First in Peter’s favourites from his feedreader, then from Matt Webb’s feed directly, which both showed up right beneath eachother when I opened my feedreader this morning, I read Personal Software vs Factory Produced Software.

In that posting Matt points to Rev Dan Catt’s recent week notes, in which he describes the types of tools he makes for himself. Like Matt I love this kind of stuff. I have some small tools for myself like that, and it is the primary reason I have been running a local webserver on my laptop: it allows me to do anything I could do online right on my laptop, as home cooking. Transposing code snippets into safe HTML output for instance. Or converting bank statements into something I can import in my accounting spreadsheet. Those are however somewhat of a mechanical nature. They’re by me, but not about me. And that is the qualitative difference specifically of the letter/cards tracking tool described in Rev Dan Catt’s post.

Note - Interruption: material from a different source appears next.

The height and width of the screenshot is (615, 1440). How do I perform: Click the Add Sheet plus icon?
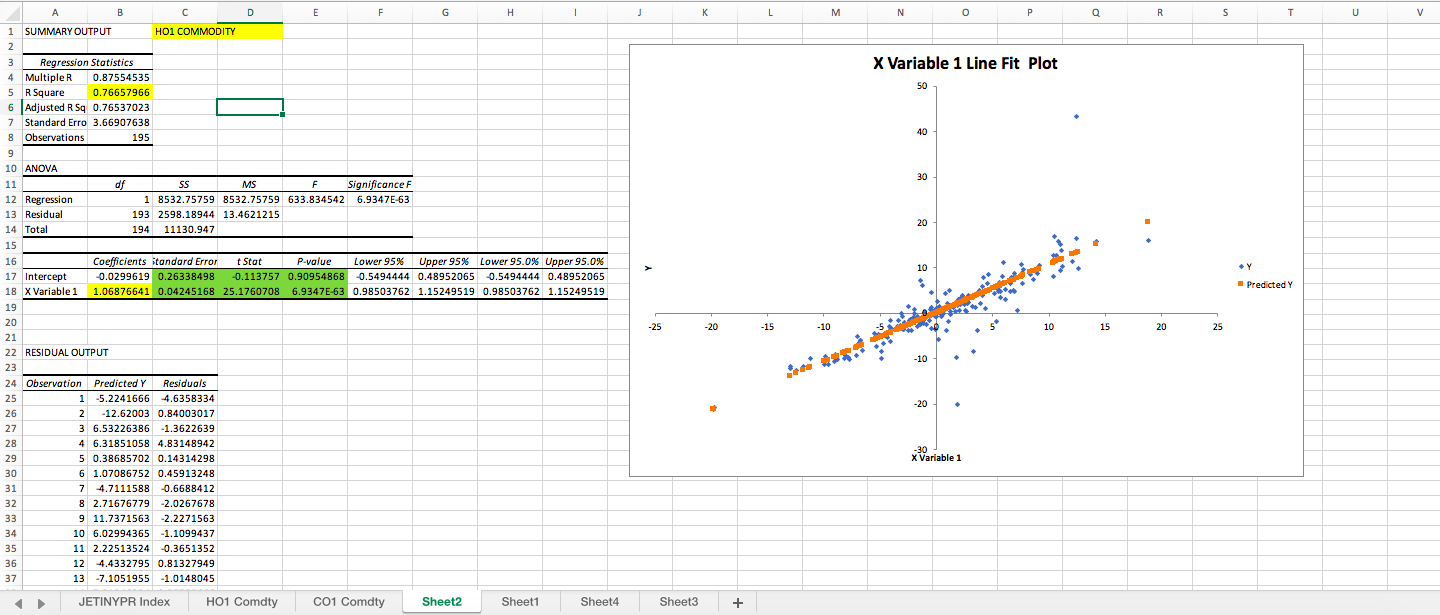tap(737, 601)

That is more akin to what I am trying to slowly build for myself since forever. Something that closely follows my own routines and process, and guides me along. Not just as a reference, like my notes or wiki, or as a guide like my todo-lists and weekly overviews. But something that welcomes me in the morning by starting me on my morning routine “Shall I read some feeds first, or shall I start with a brief review of today’s agenda.” and nudges me kindly “it’s been 15mins, shall I continue with …?”, or “shall I review …, before it becomes urgent next week?”. A coach and PA rolled into one, that is bascially me, scripted, I suppose. I’ve always been an avid note taker and lists keeper, even way before I started using computers in 1983. Those lists weren’t always very kind I realised in 2016, it became more a musts/shoulds thing than mights/coulds. Too harsh on myself, which reduces its effectiveness (not just to 0 at times, but an active hindrance causing ineffectiveness). I wanted a kinder thing, a personal operating system of sorts. Rev Dan Scott’s correspondence tool feels like that. I reminds me of what Rick Klau described earlier about his contacts ‘management’, although that stays closer to the mechanical, the less personal I feel, and skirts closer to the point where it feels inpersonal (or rather it challenges the assumption ‘if you don’t know it yourself and keep a list it’s not authentic’ more).

Building personalised tools, that are synchronised with the personality and routines of the person using it, not as an add-on (you can add your own filter rules to our e-mail client!), but as its core design, is mostly unexplored terrain I think. Because from a business perspective it doesn’t obviously “scale”, so no unicorn potential. That sort of generic scaling is unneeded anyway I think, and there is a very much available other path for scaling. Through the invisible hand of networks, where solutions and examples are replicated and tweaked across contexts, people and groups. That way lie the tools that are smaller than us, and therefore really provide agency.

It’s also why I think the title of Matt’s post Personal Software versus Factory Produced Software is a false dilemma. It’s not just a choice between personal and mass, between n=1 and statistics. There is a level in between, which is also where the complexity lives that makes us search for new tools in the first place: the level of you and your immediate context of relationships and things relevant to them. It’s the place where the thinking behind IndieWeb extends to all technology and methods. It’s where federation of tools live, and why I think you should run personal instances of tools that federate, not join someone else’s server, unless it is a pre-existing group launching a server and adopting it as their collective hang-out. Running personal or group tools, that can talk to others if you want it to and are potentially more valuable when connected to others, that have the network effect built in as an option.